Note: I am a small-tittied gal myself, but I know that for my sisters who are carrying serious sandbags, being on top means either cradling them in her arms like two floppy babies, or having them nearly be ripped off her torso. This is terrible. Another strike against girl-on-top.
And when it comes time to orgasm, I don’t know what’s wrong with me, but while most girls seem to extoll the virtues of “only being able to come on top,” I have never been able to get mine that way. It’s just too much weird, conflicting movement, and trying to play DJ Skribble on yourself while doing it is impossible. Being on top feels like being at the gym, only you’re totally naked and your spotter is pulling awkwardly on your nipples. It just sucks. (And the guys try to rub on you while you’re bouncing up and down get a gold star for trying, but no thank you. We get what you’re trying to do, but that’s a lot of movement. One at a time, homie.)

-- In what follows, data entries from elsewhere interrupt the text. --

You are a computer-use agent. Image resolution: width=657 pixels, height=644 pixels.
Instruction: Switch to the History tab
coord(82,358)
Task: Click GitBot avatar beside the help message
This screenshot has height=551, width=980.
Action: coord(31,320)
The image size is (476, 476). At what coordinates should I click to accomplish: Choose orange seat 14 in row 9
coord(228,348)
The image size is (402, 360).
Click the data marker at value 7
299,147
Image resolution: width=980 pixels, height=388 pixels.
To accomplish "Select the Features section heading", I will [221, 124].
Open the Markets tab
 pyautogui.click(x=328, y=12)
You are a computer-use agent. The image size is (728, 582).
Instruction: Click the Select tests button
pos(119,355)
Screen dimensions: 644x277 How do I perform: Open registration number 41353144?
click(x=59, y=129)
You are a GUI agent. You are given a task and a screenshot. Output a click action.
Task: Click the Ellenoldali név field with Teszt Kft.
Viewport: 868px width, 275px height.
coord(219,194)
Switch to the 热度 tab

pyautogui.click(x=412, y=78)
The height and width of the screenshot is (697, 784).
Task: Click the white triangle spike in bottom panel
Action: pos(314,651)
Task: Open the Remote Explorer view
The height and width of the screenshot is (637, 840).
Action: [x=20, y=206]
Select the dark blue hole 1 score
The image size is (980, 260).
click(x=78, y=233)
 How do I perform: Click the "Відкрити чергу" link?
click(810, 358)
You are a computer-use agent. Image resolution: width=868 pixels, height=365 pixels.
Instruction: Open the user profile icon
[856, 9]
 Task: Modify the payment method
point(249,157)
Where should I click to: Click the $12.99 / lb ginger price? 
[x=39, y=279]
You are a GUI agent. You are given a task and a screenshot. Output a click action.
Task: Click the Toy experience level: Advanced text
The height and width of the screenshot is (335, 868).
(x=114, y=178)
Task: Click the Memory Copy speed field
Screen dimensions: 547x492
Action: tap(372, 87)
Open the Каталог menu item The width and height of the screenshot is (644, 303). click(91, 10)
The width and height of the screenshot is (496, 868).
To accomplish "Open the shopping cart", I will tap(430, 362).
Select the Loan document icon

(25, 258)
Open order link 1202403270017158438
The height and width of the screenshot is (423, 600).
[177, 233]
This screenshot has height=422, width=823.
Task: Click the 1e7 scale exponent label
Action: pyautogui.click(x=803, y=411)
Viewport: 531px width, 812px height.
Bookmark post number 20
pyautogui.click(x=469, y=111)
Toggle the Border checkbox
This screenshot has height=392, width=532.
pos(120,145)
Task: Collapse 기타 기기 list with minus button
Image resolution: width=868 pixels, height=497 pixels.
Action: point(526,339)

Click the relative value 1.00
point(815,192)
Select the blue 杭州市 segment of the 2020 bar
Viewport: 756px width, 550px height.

Again, there is good girl-on-top sex. I’ve had it, and I will have it again. But men need to know that the days of laying back and being ridden by some sad sorority girl while she fake moans until she can flip over are OVER. It’s time for good cowgirl sex, and that means a little help from the guys, and “help” does not entail looking up at us with that mouth-hangy, drooly face. If anything, we should be doing reverse cowgirl, because I have a fatty and he needs to be seeing it.